Teva Pharmaceutical Industries Ltd (ADR) (NYSE:TEVA) released a grim second quarter print last Thursday, revealing that the management team had lowered guidance across the board for the year. Shareholders responded in a fury, sending the stock plummeting 13% on Friday, and another 4% this morning- with Teva investors gritting their teeth to see the stock hit its lowest point since 2003.
Analyst Gabrielle Zhou of Maxim is attributing this free fall to fierce competition, price erosion, and the pharmaceutical giant’s own launch delays and has adjusted her revenue prediction to fall in-line with company guidance.
The Teva team significantly cut guidance for 2017, taking non-GAAP EPS from $4.90-$5.30 down to $4.30-$4.50 and total revenues from $23.8 – $24.5 billion to $22.8 – $23.2 billion. Furthermore, the company closed the quarter with $35 billion in debt and $600 million in cash on hand. Zhou notes, “We have adjusted our revenues projections based on the new FY guidance. We lowered our estimates on generic revenues for 2017 and 2018, assuming higher competition in the generic business. As a result, our top-line revenue estimates are now $22.9B in 2017 and $23B in 2018. Non-GAAP EPS for 2017 is $4.35 on a 1,076M share basis.” When assessing the giant’s generic business, the analyst highlights, “In addition, Teva is still quite dependent on the 40mg Copaxone 40 which could go generic next year. All of this translated into reduced guidance and a significant dividend cut.”

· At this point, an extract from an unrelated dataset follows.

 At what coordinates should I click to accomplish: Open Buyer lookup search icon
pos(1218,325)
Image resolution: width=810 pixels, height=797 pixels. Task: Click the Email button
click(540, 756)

Looking for the “silver lining,” Zhou points to possible alternatives for “cost reductions and potential non-core asset divestitures (potentially up to $2B gain) to pay down the debt”, as part of the company’s strategy to “stay focused on Teva’s core business.” While admitting that Teva has a number of tough short-term challenges to overcome, including hunting for a CEO, a search that has now been ongoing for 6 months, the analyst “continues to believe Teva’s long-term strategy will be more focused on high margin innovative therapies. The successful clinical results of fremanezumab and recent FDA approval on Austedo for chorea associated with Huntington’s disease could be catalysts to the company.”
In reaction, the analyst is maintaining a Hold on the stock while scrapping his prior price target of $35.00. (To view Zhou’s track record, click here.)
TipRanks analytics demonstrate TEVA as a Hold. Based on 13 analysts polled by TipRanks in the last 3 months, 1 is bullish, 1 is bearish and 11 are sidelined on Teva stock. The 12-month average price target stands at $29.90 marking a 45% upside from where the stock is currently trading.